Blinking rapidly, I say it out loud. “They tortured you. Why did they lock you in the catacombs? Why is there so much rot in you?”
Falcen reels back as if I struck him, his sword dissolving into thin air.
“How do you know about that?” he asks, his voice hoarse. “No one knows about that. No one.”
Slowly, I inch away from him.
“How do you know about that?” he repeats, but now it’s in a low tone that sets off alarm bells in my head.
“You told me,” I answer carefully. “After I healed you in the cave, I had a vision of you on a stone slab, but there was a hooded figure beside you, cutting you…”
I trail off when Falcen goes utterly still. He doesn’t even seem to breathe.
In a movement too fast to track, he slams me back against the bookshelf, his forearm pressing against my throat.
“You had no right,” he snarls.
“I’m sorry,” I rasp, barely able to speak past the pressure on my windpipe. “I didn’t ask to see it.”
He searches my face, his eyes flicking back and forth rapidly, before he releases me with a curt, “You’ll never speak of it again.”
Falcen’s proximity is unbearable. His exhales, the sheer power of him restrained under his skin. Every nerve in my body is attuned to this man, quivering with a mix of terror and a fever I refuse to diagnose.
His lips curl into a cruel smirk and he leans in, his mouth brushing the shell of my ear as he whispers, “You said it yourself. You’re nothing but a bargaining chip to me, and a failed one at that.”
Tremors run along my body at the feel of his lips on my skin.
I try to turn my head away, but his hand fists in my hair, holding me in place.
“You should thank the gods that I saw even that much value in you. You were never going to make it out of that clearing. I just extended your life by a few months, if that.”
I’m expendable to him. I meant nothing, mean nothing, to this man I’ve clung to, a man who has become familiar enough to care about. Maybe too much.
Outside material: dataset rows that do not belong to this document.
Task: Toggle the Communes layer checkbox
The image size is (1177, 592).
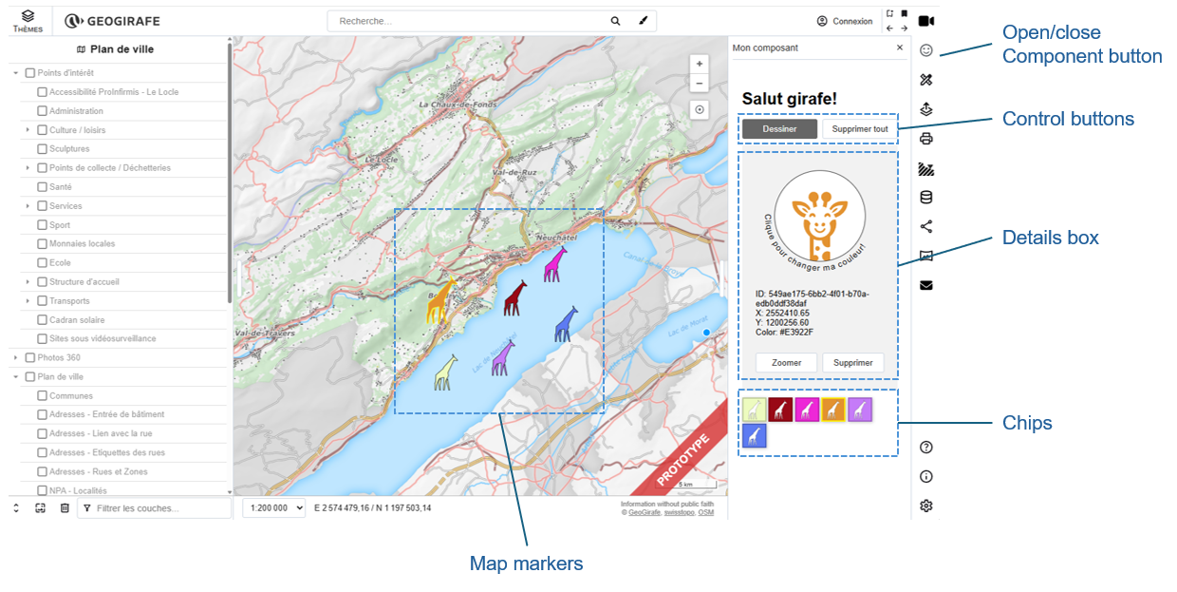Action: [x=43, y=396]
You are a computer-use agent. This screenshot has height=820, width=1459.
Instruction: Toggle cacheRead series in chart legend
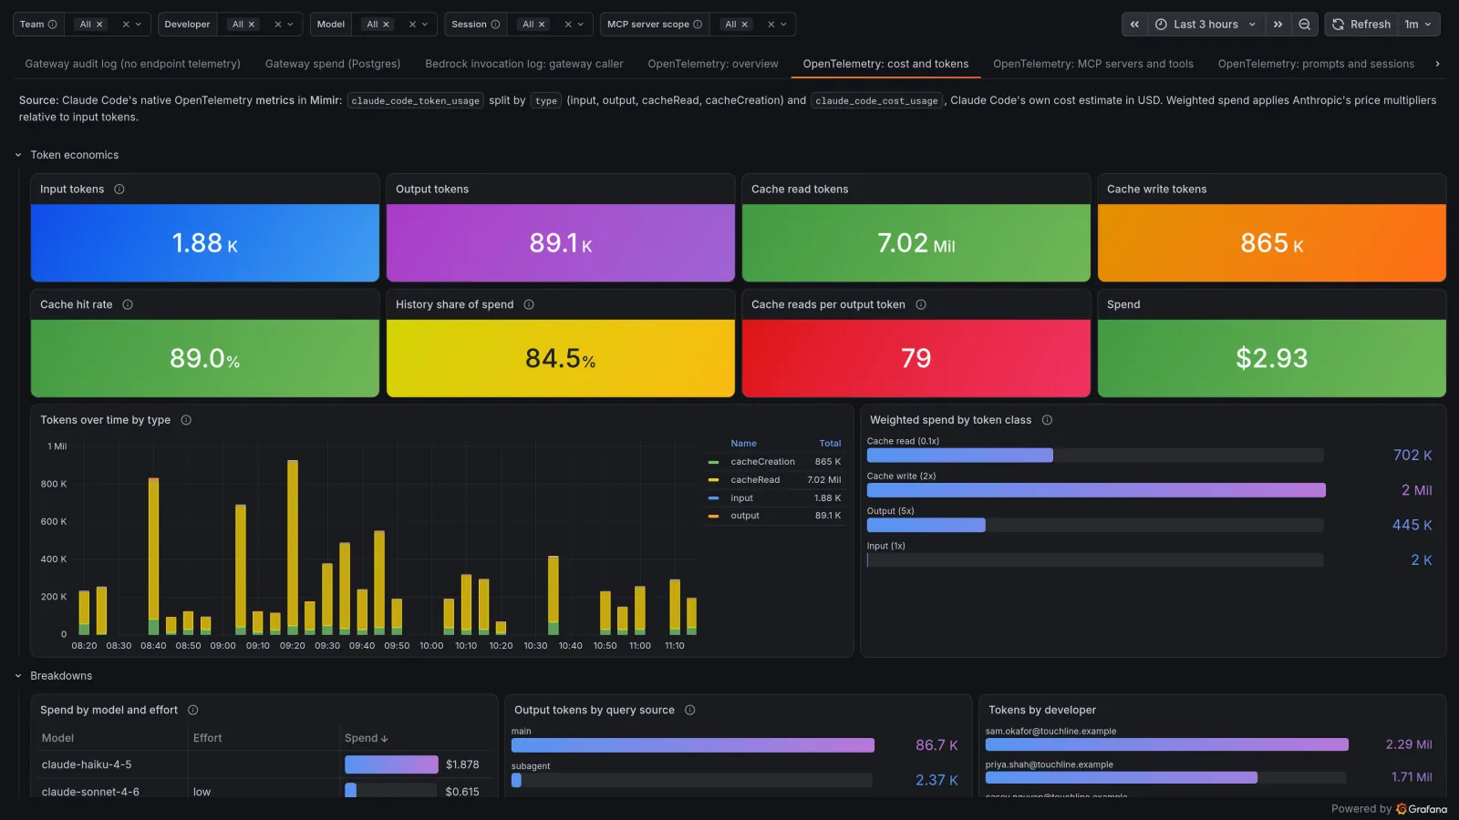(755, 480)
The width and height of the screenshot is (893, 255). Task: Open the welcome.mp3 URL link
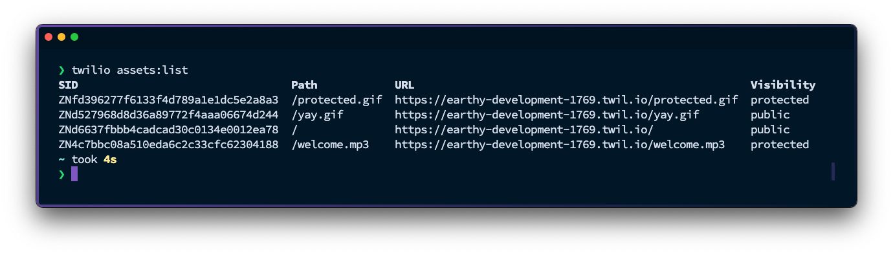560,144
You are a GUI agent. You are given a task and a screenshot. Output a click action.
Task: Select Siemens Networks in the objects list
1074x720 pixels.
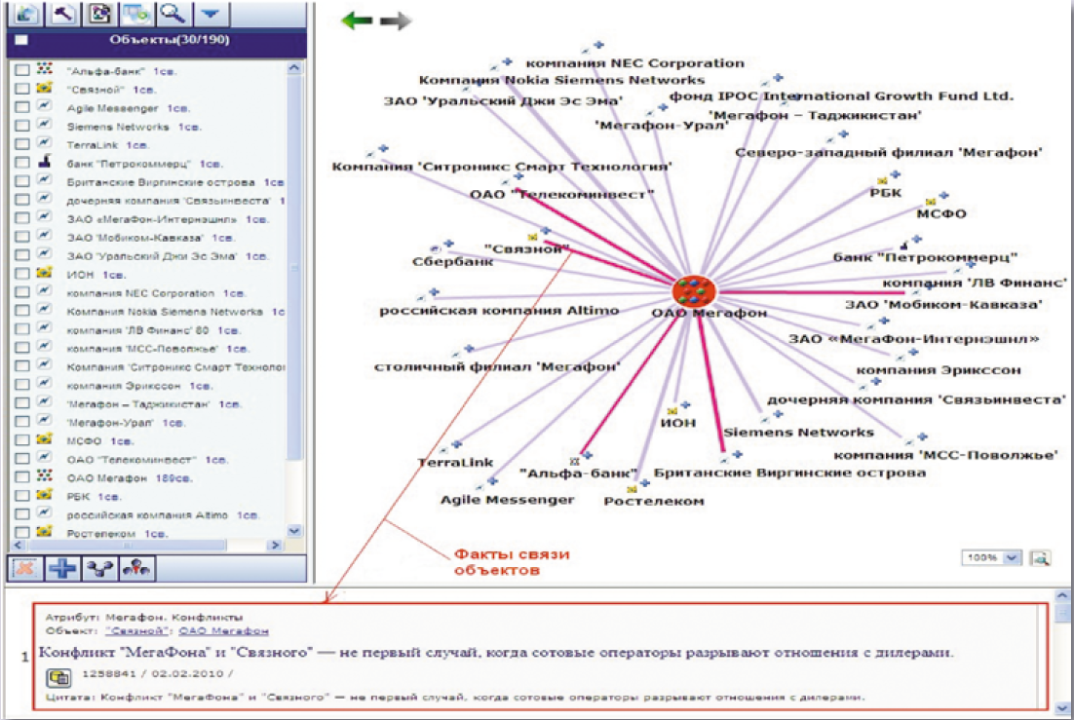[118, 127]
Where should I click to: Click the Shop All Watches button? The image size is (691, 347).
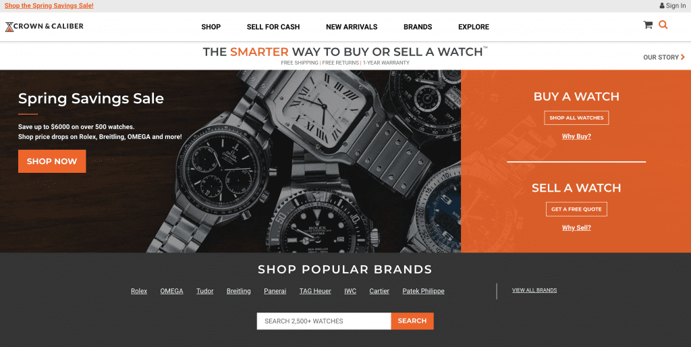pyautogui.click(x=576, y=117)
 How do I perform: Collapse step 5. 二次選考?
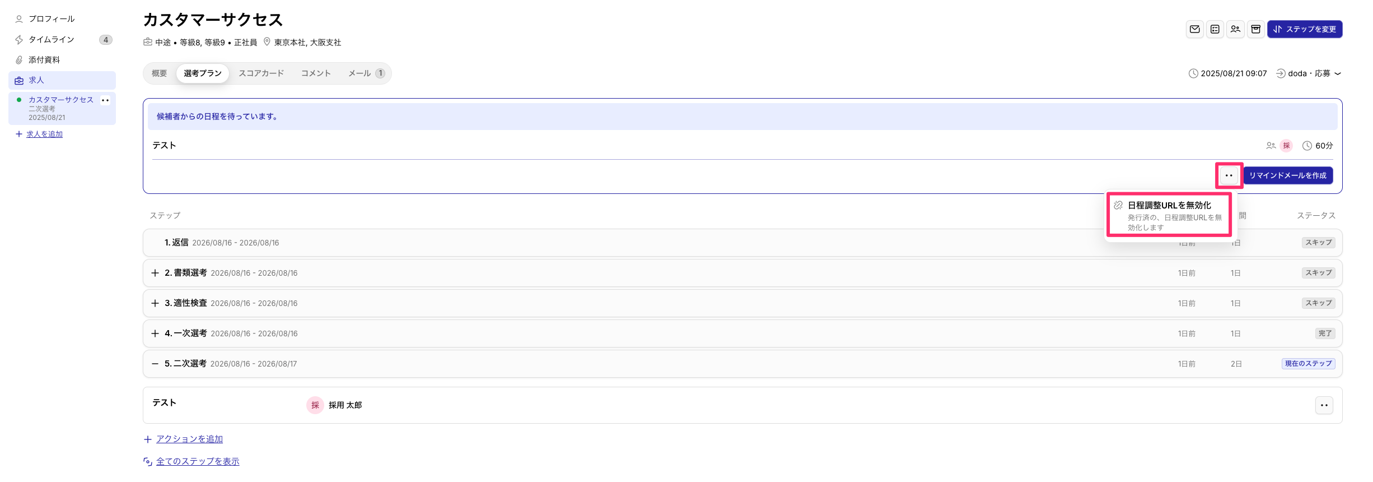[155, 364]
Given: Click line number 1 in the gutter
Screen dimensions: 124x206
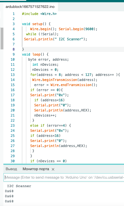Looking at the screenshot, I should 14,14.

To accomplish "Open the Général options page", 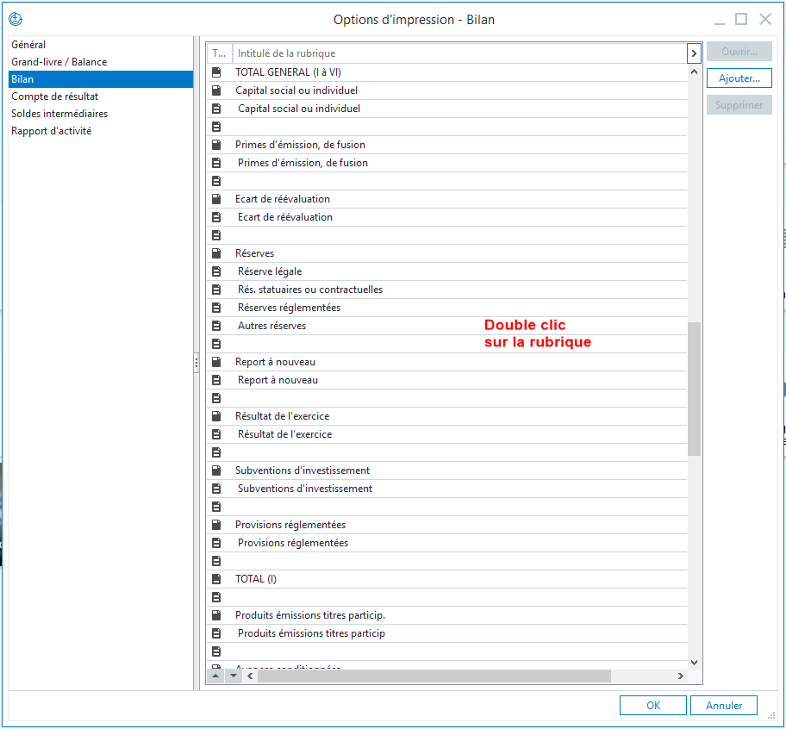I will [x=28, y=45].
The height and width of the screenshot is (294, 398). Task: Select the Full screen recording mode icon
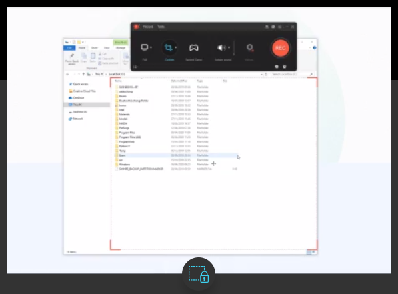(145, 47)
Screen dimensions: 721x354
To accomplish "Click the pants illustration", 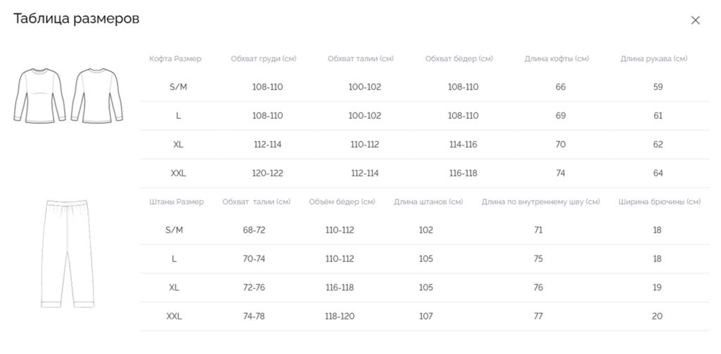I will coord(68,253).
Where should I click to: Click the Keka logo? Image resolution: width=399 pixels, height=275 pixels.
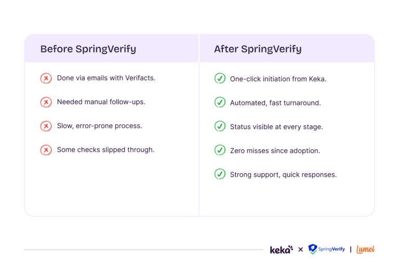click(281, 250)
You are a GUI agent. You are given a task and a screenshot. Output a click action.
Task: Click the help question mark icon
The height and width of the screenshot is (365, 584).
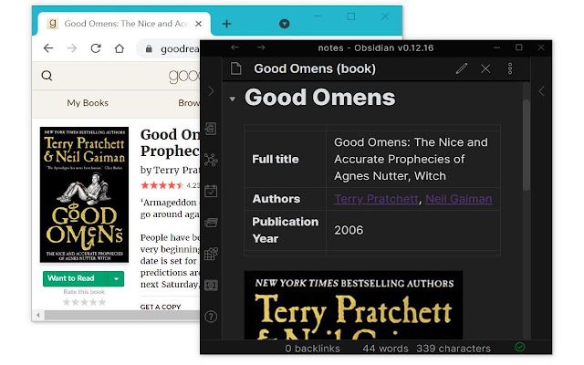[x=211, y=317]
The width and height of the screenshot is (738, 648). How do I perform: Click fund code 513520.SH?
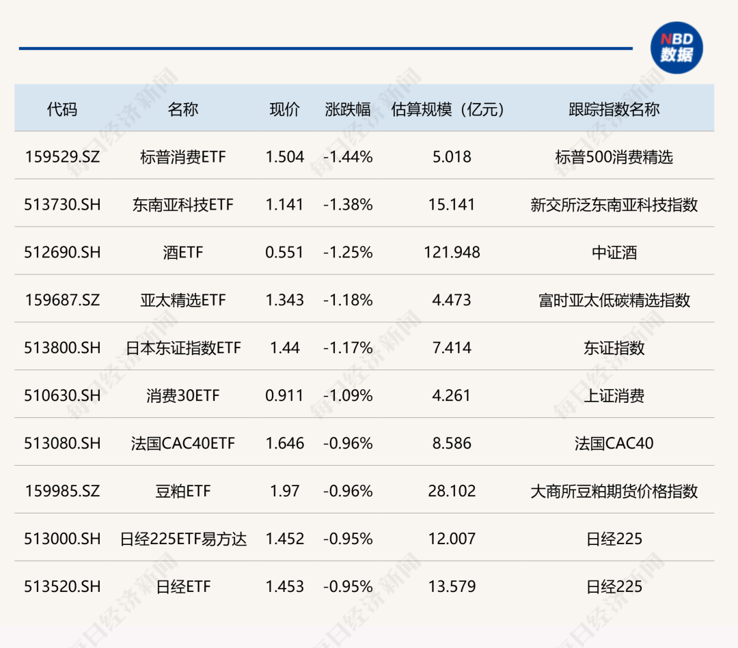62,587
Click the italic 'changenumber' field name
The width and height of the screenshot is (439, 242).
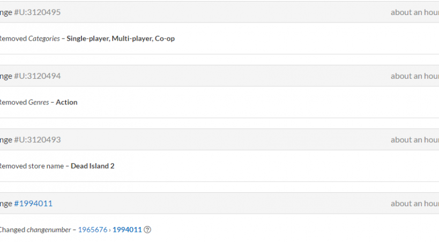pos(49,230)
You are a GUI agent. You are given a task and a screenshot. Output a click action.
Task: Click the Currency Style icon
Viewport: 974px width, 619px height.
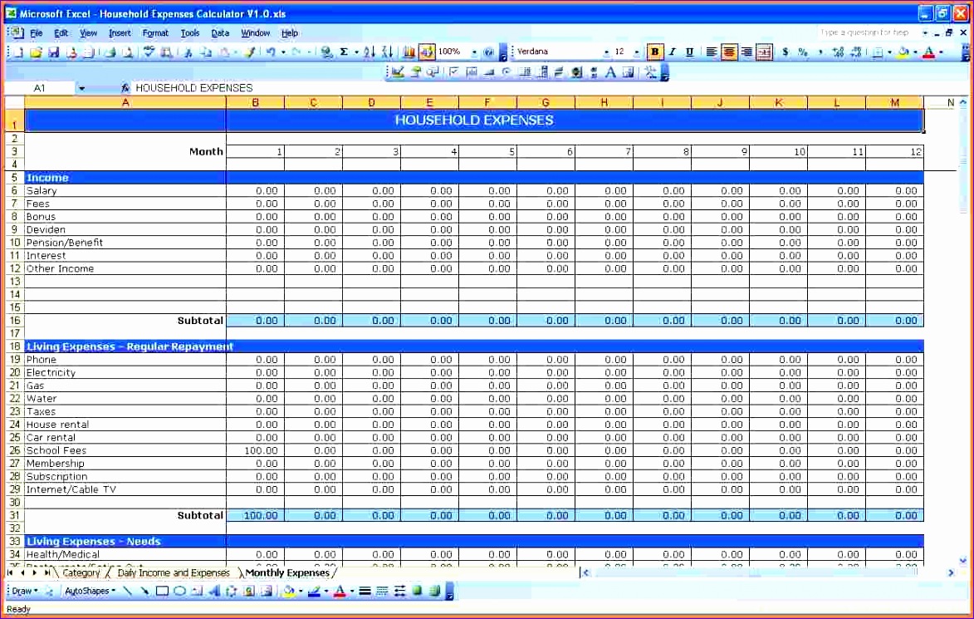pos(785,52)
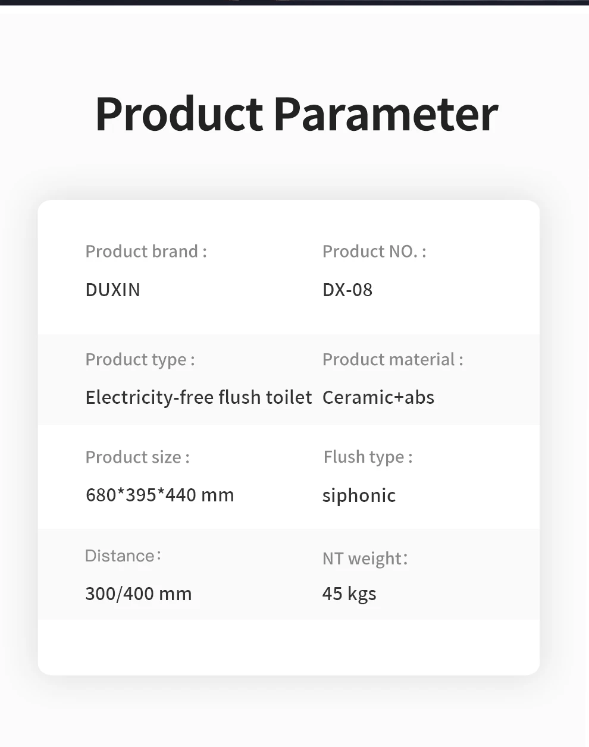Select the "45 kgs" weight value
589x747 pixels.
click(x=349, y=594)

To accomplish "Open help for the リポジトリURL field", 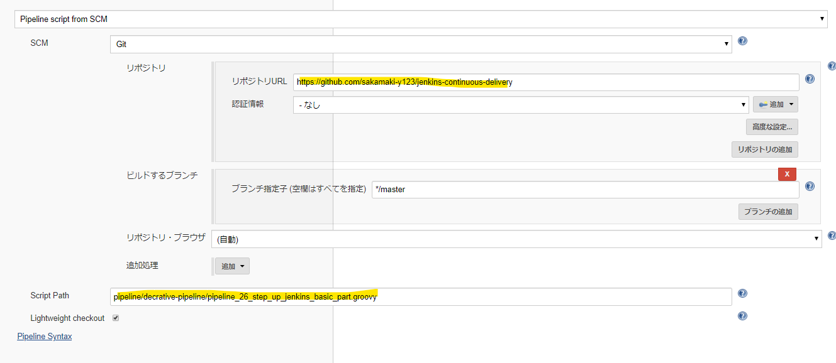I will [810, 79].
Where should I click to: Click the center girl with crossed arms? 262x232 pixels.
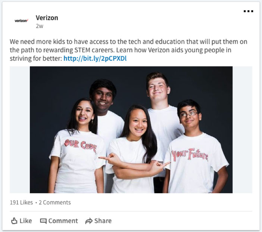click(134, 149)

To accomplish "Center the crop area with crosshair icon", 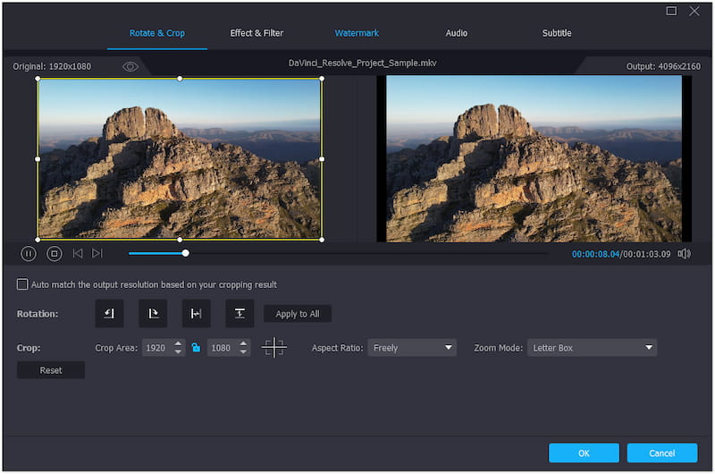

And even now, even as he’s breaking me apart with the truth of it, I’d still choose to leave Belgrave and go with him if given the choice again.
What does that make me?
There you are.
A searing pain rips through my core, tearing a scream from my throat. I’m being flayed alive, peeled apart layer by excruciating layer. Black spots dance across my vision as I convulse against the bookshelf, Falcen’s arm the only thing keeping me upright.